Fusion is the process that smashes together light elements in the form of plasma — the hot, charged state of matter composed of free electrons and atomic nuclei — generating massive amounts of energy. Scientists are seeking to replicate fusion for a virtually inexhaustible supply of power to generate electricity.
The unexpected currents arise in the plasma within doughnut-shaped fusion facilities known as tokamaks. The currents develop when a particular type of electromagnetic wave, such as those that radios and microwave ovens emit, forms spontaneously. These waves push some of the already-moving electrons, “which ride the wave like surfers on a surfboard,” said Ochs.
But the frequencies of these waves matter. When the frequency is high, the wave causes some electrons to move forward and others backward. The two motions cancel each other out and no current occurs.
However, when the frequency is low, the waves pushes forward on the electrons and backward on the atomic nuclei, or ions, creating a net electrical current after all. Ochs found that researchers could surprisingly create these currents when the low-frequency wave was a particular type called an “ion acoustic wave” that resembles sound waves in air.
The significance of this finding extends from the relatively small scale of the laboratory to the vast scale of the cosmos. “There are magnetic fields throughout the universe on different scales, including the size of galaxies, and we don’t really know how they got there,” Ochs said. “The mechanism we discovered could have helped seed cosmic magnetic fields, and any new mechanisms that can produce magnetic fields are interesting to the astrophysics community.”
The results from the pencil-and-paper calculations consist of mathematical expressions that give scientists the ability to calculate how these currents, which occur without electrons directly interacting, develop and grow. “The formulation of these expressions was not straightforward,” Ochs said. “We had to condense the findings so they would be sufficiently clear and use simple expressions to capture the key physics.”

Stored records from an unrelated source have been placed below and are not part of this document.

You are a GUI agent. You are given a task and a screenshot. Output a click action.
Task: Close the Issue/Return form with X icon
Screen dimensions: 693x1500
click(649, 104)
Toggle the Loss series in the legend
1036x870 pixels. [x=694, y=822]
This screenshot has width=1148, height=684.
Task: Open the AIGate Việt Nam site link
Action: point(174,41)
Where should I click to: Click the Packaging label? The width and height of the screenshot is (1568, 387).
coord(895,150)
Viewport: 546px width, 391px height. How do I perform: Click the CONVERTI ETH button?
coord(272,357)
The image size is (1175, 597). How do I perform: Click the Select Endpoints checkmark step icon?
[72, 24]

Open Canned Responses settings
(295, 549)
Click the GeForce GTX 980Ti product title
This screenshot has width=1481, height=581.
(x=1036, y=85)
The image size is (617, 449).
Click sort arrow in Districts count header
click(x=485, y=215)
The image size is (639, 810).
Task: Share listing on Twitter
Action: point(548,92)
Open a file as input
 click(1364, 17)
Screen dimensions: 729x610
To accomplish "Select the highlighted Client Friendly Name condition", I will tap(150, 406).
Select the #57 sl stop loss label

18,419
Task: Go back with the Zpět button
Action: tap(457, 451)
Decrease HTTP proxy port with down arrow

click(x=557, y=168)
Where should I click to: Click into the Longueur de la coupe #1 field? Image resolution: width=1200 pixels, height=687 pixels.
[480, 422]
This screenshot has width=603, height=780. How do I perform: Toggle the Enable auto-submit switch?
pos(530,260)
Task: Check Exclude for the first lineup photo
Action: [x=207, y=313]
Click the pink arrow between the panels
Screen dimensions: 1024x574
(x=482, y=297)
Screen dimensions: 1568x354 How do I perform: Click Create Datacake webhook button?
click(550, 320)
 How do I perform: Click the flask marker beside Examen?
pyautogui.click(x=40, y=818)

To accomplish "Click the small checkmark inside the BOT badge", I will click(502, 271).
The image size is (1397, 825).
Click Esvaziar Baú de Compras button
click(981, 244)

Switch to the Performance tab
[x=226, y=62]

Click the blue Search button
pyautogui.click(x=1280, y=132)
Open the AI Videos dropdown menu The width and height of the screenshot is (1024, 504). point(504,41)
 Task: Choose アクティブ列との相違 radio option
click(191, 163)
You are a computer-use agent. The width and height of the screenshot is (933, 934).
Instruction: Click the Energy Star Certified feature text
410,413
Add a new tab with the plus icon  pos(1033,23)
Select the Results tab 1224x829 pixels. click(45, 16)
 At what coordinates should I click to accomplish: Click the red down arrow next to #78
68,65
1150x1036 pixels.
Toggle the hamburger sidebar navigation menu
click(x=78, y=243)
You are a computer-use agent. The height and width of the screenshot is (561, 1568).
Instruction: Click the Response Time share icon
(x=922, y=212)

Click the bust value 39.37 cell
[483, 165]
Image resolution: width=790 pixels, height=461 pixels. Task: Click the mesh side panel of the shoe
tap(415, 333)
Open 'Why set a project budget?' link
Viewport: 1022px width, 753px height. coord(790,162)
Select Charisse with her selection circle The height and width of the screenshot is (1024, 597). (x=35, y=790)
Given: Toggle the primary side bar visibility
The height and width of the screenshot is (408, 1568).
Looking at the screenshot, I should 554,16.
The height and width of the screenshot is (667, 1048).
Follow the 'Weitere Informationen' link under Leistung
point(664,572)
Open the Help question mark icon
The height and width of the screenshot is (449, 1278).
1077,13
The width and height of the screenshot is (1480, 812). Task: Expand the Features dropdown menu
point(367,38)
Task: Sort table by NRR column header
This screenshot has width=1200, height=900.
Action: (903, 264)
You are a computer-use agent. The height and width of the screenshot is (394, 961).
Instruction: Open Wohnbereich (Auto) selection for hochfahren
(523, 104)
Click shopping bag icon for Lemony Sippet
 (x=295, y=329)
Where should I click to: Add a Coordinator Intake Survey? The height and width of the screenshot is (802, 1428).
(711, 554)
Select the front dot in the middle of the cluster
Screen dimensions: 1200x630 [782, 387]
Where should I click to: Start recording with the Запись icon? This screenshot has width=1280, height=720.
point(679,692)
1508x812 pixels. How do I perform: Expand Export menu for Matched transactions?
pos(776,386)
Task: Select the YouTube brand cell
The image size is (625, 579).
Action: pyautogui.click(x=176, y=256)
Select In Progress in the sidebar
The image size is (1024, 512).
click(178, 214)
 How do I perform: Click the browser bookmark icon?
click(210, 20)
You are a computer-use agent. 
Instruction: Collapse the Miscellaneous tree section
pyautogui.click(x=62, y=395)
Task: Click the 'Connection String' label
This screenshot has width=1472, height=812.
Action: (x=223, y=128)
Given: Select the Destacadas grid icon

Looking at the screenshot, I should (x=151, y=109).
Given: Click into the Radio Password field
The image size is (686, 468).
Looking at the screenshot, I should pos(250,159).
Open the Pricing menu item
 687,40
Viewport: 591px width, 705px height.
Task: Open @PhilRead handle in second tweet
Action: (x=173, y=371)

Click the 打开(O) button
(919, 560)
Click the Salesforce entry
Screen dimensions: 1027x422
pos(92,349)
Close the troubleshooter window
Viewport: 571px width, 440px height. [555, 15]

The results deepen understanding of a basic physical phenomenon and were also unexpected. They appear to contradict the conventional notion that current drives require electron collisions, Ochs said.
“The question of whether waves can drive any current in plasma is actually very deep and goes to the fundamental interactions of waves in plasma,” said Nathaniel Fisch, a coauthor of the paper, professor and associate chair of the Department of Astrophysical Sciences, and director of the Program in Plasma Physics. “What Ochs derived in masterful, didactic fashion, with mathematical rigor, was not only how these effects are sometimes balanced, but also how these effects sometimes conspire to allow the formation of net electrical currents.”
These findings lay the groundwork for future research. “What especially excites me,” Fisch said, “is that the mathematical formalism that Ochs has built, together with the physical intuitions and insights that he has acquired, now put him in a position either to challenge or to put on a firm foundation even more curious behavior in the interactions of waves with resonant particles in plasma.”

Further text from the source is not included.